▶ _Extract provided_:

An article by HtV collaborator Clara Humpston – ‘The Paradoxical Self: Awareness, Solipsism and First-rank Symptoms in Schizophrenia’ – has recently been published in Philosophical Psychology. Defining schizophrenia as a basic self-disturbance and an ego-boundary disorder leading to a lifeworld of solipsism adopted by the sufferer, which then manifests in ways such as first-rank psychotic symptoms, Clara discusses how solipsism is not a choice of a self-deceiving disorder, but the consequence of a long and painful reasoning, and explores the repercussions of a fragmented awareness. This is a well-written and absorbing paper, and we are glad that Clara’s work is receiving attention.
The full abstract can be found below:
In this paper, I view schizophrenia as a basic self-disturbance and an ego-boundary disorder leading to a lifeworld of solipsism adopted by the sufferer, which then manifests in ways such as first-rank psychotic symptoms as described by some first-personal accounts. I argue that the solipsistic worldview from the fragmented self of a patient with schizophrenia is a kind of double-awareness (not dissimilar to the idea of ‘delusion double-bookkeeping), a split integrity, a parallel centrality. On the one hand, the patient of schizophrenia is aware of the instability of the subjective world, but on the other hand they have to hold on to the solipsistic self because if they let go of even this last straw, their entire subjectivity would surely disintegrate. Solipsism, it seems to me, is not a choice of a self-deceiving disorder, but the consequence of a long and painful reasoning process. As such, the solipsist maintains the unstable parallelism.
I then discuss the relationships between these symptoms not as isolated mental events but as end-products of a loss of agency and ownership at different levels, and argue that they are by nature a multitude of paradoxes created by a fragmented awareness. Such an awareness seems to further add to the realness and the non-self qualities of voices for example, hence deepening the breach in ego-boundary. Based on the assumption that hallucinations really are sensory perceptions without sensory stimuli, the voice-hearer should at least recognise the voices as not real (as there are clearly no one physically present, for example) instead of becoming more convinced of their reality and externality or even coming up with a (delusional) explanation for the voices’ presence. Maybe the key to solving this contradiction lies not in whether insight is preserved, but in whether hallucinations are always sensory in nature. I argue that fragmentation of awareness does not always require or lead to a delusional elaboration as the definitive feature of its phenomenology, and present reasons for the role of the first-person pronoun as a mere metaphor used to represent the patient’s bizarre experiences where sensory perception and thinking processes converge.
Further, I discuss the initial benefits of adopting a solipsistic stance and how despite being a maladaptive strategy, it nevertheless acts as a protective barrier for the integrity of one’s self. Lastly, I offer some suggestions for clinical practice, emphasising the importance of understanding the patient’s suffering in any therapeutic alliance.

▶ _Tasks to carry out_:
1) Rewrite everything from "An article by" down to "is receiving attention." in the announcement about the schizophrenia paper, substituting "clearly argued and engaging" for "well-written and absorbing".
2) According to the announcement about the schizophrenia paper, in which journal was the article published?

▶ _Entries supplied_:
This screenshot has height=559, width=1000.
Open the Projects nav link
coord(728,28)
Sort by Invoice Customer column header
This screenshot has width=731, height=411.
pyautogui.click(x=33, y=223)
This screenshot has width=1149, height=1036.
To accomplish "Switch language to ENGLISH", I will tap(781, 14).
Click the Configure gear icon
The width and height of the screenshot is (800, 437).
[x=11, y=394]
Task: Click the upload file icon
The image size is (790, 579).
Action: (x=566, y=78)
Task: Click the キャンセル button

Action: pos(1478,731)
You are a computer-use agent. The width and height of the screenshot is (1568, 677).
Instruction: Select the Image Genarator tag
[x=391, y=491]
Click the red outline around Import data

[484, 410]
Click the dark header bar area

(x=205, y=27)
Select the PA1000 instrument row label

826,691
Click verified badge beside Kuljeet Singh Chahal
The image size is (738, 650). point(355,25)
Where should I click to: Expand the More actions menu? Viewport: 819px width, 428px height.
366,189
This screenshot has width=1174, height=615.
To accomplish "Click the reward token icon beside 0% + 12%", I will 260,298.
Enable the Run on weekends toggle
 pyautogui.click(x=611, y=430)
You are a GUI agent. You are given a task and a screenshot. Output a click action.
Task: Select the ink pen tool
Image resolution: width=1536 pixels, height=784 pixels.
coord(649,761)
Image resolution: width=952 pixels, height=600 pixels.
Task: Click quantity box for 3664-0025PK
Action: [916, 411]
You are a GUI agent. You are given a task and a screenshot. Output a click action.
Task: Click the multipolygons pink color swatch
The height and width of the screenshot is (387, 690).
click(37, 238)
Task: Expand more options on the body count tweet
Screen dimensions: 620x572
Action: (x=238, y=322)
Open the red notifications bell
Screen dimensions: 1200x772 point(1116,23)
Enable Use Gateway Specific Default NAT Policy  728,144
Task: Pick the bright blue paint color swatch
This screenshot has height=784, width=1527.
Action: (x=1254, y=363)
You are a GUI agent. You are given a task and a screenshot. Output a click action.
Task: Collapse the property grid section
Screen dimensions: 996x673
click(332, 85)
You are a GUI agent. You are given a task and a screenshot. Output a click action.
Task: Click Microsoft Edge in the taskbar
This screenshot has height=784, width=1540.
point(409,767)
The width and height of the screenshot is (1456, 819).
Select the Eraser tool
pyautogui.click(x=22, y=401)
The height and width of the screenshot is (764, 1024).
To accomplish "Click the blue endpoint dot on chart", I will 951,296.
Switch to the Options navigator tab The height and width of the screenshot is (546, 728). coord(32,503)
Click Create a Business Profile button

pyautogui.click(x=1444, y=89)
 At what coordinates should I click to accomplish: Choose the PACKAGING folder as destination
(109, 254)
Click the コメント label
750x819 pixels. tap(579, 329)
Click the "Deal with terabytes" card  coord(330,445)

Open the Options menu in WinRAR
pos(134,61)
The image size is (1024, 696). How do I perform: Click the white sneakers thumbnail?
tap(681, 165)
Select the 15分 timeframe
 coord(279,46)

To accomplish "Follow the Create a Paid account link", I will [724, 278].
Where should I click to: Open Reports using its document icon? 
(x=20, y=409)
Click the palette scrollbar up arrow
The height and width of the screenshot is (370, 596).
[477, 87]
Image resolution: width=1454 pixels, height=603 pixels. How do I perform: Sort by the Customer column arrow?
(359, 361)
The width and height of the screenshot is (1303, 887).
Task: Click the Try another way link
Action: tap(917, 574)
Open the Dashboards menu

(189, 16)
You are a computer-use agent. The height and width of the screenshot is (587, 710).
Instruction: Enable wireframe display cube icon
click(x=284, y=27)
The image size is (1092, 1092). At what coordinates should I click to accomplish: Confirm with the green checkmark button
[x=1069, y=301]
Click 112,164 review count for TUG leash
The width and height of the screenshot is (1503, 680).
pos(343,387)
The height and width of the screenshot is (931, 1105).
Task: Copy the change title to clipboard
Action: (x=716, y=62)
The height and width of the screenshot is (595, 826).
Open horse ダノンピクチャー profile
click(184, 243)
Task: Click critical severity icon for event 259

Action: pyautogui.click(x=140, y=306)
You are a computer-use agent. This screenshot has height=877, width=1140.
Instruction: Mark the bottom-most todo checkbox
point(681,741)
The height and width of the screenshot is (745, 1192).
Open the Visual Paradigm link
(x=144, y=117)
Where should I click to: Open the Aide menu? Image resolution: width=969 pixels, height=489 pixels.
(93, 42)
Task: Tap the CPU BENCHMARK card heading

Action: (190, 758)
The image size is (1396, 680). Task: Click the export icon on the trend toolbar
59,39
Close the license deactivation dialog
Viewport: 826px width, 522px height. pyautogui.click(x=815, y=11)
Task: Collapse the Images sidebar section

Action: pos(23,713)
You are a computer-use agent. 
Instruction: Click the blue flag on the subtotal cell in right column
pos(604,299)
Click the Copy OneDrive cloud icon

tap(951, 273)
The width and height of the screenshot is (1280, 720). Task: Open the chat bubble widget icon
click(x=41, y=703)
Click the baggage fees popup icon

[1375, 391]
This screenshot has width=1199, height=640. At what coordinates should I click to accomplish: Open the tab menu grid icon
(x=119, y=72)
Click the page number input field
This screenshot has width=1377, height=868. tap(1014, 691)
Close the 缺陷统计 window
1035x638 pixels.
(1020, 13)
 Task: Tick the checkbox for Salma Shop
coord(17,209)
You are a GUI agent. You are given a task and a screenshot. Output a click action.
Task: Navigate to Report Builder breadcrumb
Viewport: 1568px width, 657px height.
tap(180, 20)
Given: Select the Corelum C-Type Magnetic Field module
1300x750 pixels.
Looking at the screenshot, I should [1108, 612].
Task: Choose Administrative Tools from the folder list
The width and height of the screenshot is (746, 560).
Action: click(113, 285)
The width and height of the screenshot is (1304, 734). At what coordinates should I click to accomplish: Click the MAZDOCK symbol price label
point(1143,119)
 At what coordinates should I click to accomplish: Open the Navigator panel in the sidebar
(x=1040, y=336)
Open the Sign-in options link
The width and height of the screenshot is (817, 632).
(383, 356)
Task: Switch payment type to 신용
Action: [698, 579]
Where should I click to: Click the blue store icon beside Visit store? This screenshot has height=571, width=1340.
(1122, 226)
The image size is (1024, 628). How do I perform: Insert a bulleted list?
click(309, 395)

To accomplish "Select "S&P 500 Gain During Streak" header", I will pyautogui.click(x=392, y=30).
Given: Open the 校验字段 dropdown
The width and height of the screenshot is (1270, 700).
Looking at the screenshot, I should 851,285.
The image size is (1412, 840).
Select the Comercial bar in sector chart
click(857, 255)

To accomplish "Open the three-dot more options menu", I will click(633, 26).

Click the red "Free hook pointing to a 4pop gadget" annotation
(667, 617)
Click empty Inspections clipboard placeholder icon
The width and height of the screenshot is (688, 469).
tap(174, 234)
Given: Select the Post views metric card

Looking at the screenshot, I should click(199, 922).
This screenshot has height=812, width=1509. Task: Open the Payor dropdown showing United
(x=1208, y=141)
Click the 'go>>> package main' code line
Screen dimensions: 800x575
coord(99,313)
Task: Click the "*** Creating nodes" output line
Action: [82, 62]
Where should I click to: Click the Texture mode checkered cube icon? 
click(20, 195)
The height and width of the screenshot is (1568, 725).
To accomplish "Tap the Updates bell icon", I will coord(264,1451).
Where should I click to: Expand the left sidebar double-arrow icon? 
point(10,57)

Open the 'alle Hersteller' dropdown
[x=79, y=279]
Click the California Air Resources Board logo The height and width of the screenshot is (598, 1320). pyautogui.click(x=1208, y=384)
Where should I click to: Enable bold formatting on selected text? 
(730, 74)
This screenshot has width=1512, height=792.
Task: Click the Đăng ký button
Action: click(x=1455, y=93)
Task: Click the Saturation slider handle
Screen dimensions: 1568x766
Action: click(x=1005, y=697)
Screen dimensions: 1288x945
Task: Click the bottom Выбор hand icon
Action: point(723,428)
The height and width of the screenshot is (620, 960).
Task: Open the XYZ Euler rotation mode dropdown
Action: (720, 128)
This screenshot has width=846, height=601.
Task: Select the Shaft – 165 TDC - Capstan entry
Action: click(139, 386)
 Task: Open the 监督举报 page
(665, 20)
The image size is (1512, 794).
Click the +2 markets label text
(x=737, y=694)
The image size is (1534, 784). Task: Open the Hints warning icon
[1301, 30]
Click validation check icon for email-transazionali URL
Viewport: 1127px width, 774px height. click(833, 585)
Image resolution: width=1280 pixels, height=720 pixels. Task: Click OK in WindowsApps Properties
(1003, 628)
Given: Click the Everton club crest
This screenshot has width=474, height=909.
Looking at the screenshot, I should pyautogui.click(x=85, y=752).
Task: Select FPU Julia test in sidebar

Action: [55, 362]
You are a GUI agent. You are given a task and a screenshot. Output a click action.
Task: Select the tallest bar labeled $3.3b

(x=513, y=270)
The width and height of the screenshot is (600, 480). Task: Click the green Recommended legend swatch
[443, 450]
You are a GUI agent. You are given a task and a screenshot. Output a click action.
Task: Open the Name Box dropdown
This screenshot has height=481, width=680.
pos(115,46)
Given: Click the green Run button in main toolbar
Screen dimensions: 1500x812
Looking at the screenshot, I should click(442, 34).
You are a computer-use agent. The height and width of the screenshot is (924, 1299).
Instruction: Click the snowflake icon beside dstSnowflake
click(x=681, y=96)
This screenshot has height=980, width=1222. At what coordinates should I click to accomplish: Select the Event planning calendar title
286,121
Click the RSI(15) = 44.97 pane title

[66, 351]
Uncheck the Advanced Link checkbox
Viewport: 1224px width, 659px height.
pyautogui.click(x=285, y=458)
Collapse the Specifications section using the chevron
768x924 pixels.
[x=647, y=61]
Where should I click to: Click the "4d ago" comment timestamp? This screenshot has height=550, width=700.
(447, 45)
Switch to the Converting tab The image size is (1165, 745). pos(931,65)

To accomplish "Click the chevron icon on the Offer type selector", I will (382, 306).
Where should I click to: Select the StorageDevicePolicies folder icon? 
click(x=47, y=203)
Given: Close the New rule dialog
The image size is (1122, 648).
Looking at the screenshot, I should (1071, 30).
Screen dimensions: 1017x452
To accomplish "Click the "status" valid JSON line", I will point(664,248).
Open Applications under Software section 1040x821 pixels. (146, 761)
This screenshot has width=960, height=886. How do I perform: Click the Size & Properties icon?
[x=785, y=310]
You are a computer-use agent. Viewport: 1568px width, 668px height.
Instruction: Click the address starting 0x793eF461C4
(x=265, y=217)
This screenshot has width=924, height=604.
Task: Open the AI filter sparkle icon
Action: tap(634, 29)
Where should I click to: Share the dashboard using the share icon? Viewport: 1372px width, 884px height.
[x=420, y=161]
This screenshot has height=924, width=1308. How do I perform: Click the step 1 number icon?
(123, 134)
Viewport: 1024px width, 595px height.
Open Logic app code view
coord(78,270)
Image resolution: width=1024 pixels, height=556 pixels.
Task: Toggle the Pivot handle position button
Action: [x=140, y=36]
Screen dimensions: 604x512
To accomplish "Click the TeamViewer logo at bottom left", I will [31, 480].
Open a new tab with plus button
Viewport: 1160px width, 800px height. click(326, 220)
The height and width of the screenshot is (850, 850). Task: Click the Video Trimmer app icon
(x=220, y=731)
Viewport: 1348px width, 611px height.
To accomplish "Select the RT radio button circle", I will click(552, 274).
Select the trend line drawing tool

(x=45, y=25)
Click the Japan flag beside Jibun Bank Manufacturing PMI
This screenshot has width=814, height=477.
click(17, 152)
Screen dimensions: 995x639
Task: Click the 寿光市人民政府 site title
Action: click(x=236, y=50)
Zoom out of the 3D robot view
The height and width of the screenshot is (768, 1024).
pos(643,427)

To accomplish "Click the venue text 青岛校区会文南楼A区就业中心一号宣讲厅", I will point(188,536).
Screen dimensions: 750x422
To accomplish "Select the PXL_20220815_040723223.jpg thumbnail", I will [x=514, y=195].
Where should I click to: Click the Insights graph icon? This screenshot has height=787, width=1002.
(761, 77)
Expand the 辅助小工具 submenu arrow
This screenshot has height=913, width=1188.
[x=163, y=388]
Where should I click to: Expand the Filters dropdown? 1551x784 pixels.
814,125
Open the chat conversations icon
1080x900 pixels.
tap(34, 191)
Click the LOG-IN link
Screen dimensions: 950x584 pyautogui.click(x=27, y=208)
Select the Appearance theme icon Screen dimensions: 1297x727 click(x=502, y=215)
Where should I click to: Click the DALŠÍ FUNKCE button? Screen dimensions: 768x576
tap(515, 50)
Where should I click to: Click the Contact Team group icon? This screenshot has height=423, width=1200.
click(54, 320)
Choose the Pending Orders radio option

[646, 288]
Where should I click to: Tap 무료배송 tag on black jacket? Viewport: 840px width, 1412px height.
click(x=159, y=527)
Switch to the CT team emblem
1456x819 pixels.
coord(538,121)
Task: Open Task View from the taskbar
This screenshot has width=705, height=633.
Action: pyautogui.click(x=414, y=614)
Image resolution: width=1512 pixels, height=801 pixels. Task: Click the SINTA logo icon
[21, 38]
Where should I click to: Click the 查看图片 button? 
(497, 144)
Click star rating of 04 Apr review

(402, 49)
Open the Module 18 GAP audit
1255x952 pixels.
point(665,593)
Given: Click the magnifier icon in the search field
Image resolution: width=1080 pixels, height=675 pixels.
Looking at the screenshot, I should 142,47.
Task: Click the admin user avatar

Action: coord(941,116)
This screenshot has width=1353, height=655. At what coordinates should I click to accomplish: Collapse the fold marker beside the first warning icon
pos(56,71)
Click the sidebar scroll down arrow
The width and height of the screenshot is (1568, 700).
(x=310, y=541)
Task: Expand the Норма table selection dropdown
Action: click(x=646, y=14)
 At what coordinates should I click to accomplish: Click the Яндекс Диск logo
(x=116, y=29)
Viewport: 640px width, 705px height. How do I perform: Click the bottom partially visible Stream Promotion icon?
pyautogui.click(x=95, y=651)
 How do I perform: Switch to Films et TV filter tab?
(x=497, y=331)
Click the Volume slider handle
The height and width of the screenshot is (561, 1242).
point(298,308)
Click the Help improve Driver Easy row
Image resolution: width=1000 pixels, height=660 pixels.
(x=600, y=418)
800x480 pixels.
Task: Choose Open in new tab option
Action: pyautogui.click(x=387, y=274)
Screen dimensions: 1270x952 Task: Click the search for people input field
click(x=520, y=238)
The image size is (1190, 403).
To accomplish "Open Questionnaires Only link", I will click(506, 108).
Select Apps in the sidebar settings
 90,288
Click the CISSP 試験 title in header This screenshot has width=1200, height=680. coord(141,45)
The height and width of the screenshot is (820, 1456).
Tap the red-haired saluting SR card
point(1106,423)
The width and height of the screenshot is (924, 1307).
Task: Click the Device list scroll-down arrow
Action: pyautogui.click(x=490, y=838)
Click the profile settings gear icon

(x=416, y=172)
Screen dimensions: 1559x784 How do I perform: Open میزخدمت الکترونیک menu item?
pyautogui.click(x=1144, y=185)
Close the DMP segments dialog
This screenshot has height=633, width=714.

▶ _Solution list_:
1)
An article by HtV collaborator Clara Humpston – ‘The Paradoxical Self: Awareness, Solipsism and First-rank Symptoms in Schizophrenia’ – has recently been published in Philosophical Psychology. Defining schizophrenia as a basic self-disturbance and an ego-boundary disorder leading to a lifeworld of solipsism adopted by the sufferer, which then manifests in ways such as first-rank psychotic symptoms, Clara discusses how solipsism is not a choice of a self-deceiving disorder, but the consequence of a long and painful reasoning, and explores the repercussions of a fragmented awareness. This is a clearly argued and engaging paper, and we are glad that Clara’s work is receiving attention.

2) Philosophical Psychology